What to do:
Would you please repeat all of the data exactly, omitting the pictures?

Information given:
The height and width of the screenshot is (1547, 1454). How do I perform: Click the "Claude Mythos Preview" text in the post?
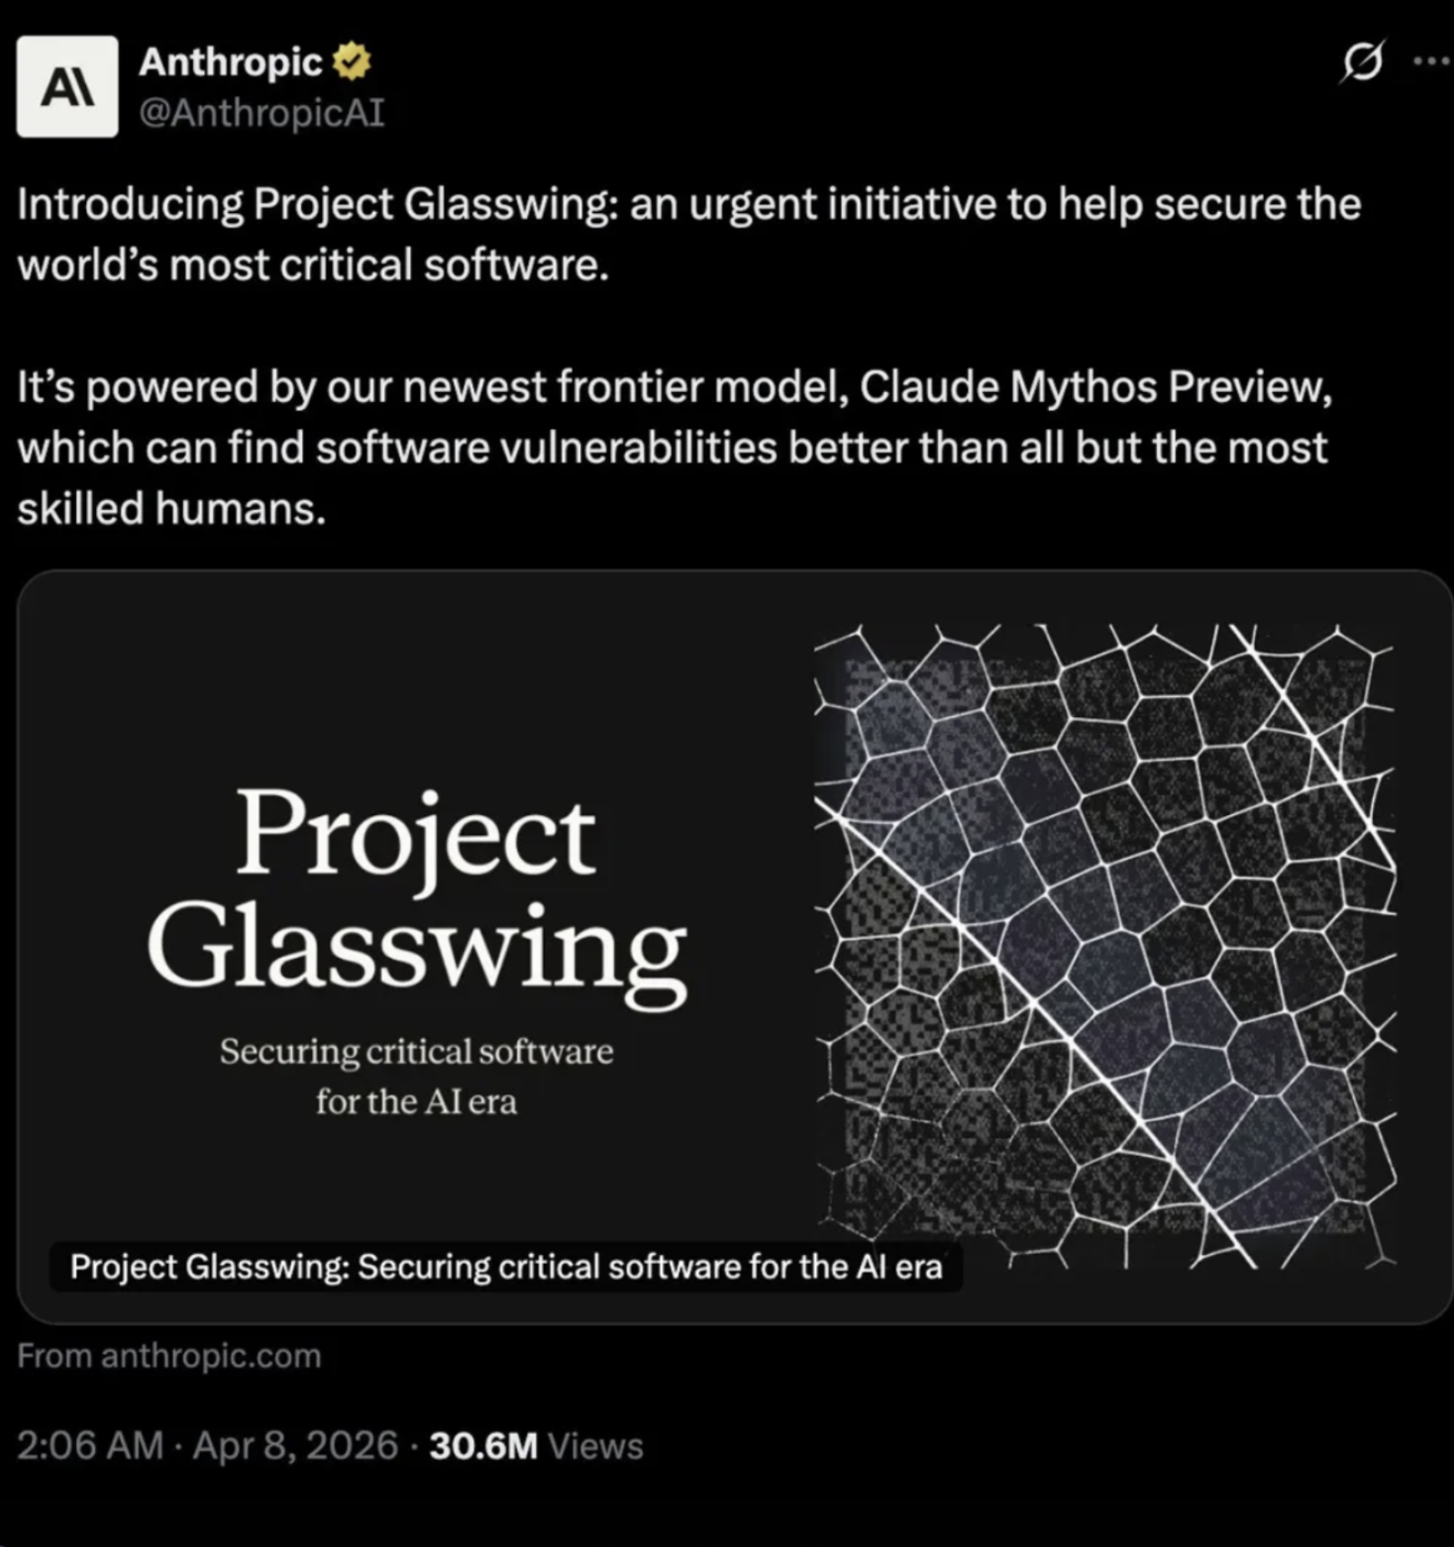[1094, 387]
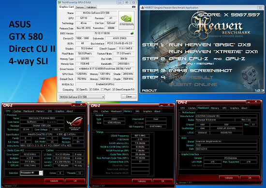This screenshot has height=188, width=266.
Task: Switch to the Sensors tab in GPU-Z
Action: pyautogui.click(x=80, y=7)
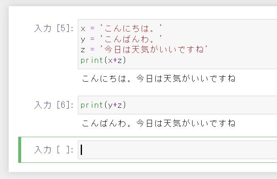Image resolution: width=277 pixels, height=179 pixels.
Task: Click the empty input cell's text field
Action: (177, 150)
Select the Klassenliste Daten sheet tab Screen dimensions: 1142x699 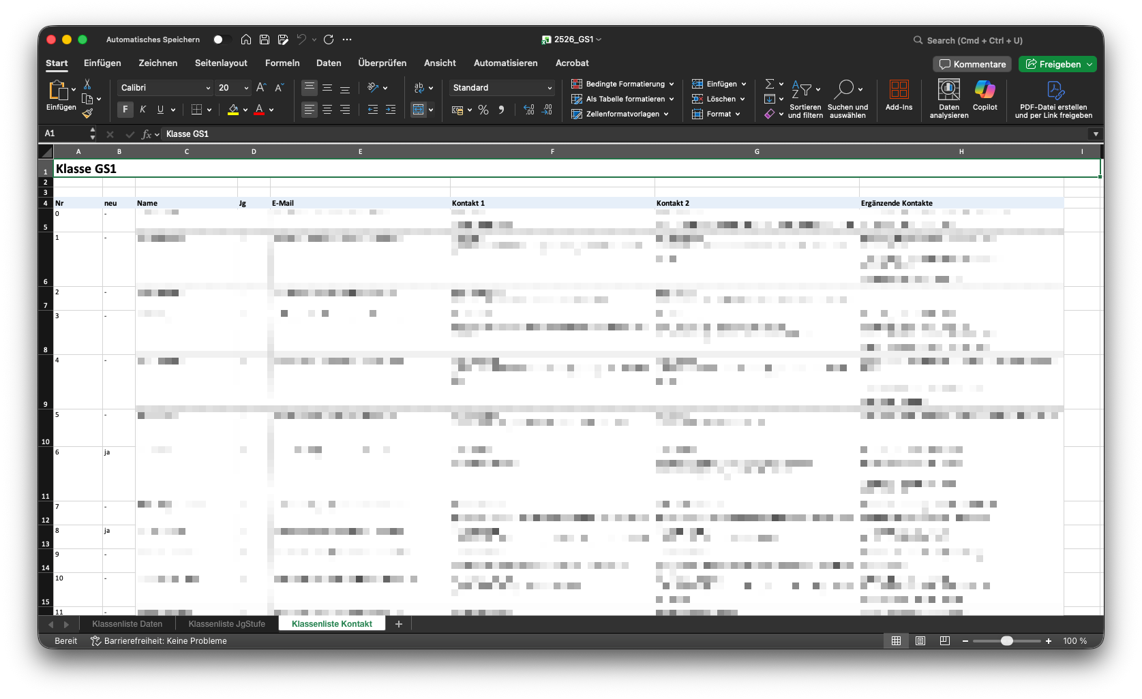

Solution for this task:
The height and width of the screenshot is (1547, 1454). How do I perform: Click the "Claude Mythos Preview" text in the post?
[1094, 387]
This screenshot has height=188, width=266.
Task: Switch to the Sensors tab in GPU-Z
Action: pyautogui.click(x=80, y=7)
Image resolution: width=277 pixels, height=179 pixels.
Task: Click the empty input cell's text field
Action: (177, 150)
Select the Klassenliste Daten sheet tab Screen dimensions: 1142x699 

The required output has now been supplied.